### [DIRECTIONS]
Every line containing the word "Paramount" is to be copied from the data below.

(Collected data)
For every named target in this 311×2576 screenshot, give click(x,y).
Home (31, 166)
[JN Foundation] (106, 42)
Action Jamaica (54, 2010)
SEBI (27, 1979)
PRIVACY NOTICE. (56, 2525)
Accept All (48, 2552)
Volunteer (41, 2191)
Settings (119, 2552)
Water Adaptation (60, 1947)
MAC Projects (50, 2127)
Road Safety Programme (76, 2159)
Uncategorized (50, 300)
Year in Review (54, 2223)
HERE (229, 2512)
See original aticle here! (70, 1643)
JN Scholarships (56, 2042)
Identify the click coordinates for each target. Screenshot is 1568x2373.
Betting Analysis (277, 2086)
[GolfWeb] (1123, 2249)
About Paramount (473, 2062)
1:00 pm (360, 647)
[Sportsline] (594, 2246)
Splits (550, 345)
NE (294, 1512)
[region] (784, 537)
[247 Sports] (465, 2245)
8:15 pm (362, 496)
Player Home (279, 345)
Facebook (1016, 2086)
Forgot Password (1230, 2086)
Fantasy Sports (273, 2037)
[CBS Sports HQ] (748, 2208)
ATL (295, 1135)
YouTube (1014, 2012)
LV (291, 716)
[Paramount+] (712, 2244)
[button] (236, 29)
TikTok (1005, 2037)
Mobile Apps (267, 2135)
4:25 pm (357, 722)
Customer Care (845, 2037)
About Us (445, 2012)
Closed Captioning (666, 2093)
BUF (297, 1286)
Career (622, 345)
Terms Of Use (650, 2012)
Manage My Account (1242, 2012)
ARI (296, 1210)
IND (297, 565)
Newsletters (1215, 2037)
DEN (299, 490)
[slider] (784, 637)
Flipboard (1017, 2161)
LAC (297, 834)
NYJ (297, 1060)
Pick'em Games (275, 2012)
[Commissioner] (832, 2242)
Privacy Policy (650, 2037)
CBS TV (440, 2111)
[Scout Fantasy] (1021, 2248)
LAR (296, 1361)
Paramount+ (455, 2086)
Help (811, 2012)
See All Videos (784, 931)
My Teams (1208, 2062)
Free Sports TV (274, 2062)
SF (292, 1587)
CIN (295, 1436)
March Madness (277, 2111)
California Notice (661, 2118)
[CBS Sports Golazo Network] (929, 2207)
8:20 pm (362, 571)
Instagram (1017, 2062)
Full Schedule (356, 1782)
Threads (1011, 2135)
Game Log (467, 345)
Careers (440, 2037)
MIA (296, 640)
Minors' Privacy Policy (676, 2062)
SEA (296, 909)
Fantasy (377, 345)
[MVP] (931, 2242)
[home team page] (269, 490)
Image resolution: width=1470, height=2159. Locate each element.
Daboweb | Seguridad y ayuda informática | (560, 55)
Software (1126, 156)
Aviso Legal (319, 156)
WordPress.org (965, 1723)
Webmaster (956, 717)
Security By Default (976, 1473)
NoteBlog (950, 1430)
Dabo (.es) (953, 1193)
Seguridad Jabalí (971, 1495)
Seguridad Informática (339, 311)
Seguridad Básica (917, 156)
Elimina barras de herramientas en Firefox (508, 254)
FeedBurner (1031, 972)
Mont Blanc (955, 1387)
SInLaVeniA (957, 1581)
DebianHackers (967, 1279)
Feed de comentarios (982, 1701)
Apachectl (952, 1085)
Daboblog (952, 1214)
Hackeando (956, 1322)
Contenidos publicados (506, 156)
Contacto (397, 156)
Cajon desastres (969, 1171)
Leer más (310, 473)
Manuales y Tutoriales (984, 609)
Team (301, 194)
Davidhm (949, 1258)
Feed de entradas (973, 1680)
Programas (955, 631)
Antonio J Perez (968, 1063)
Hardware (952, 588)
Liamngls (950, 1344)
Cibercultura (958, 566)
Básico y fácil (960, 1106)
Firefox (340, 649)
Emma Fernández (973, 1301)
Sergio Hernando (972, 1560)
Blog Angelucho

### [RESPONSE FOR THIS EXERCISE]
About Paramount (473, 2062)
[Paramount+] (712, 2244)
Paramount+ (455, 2086)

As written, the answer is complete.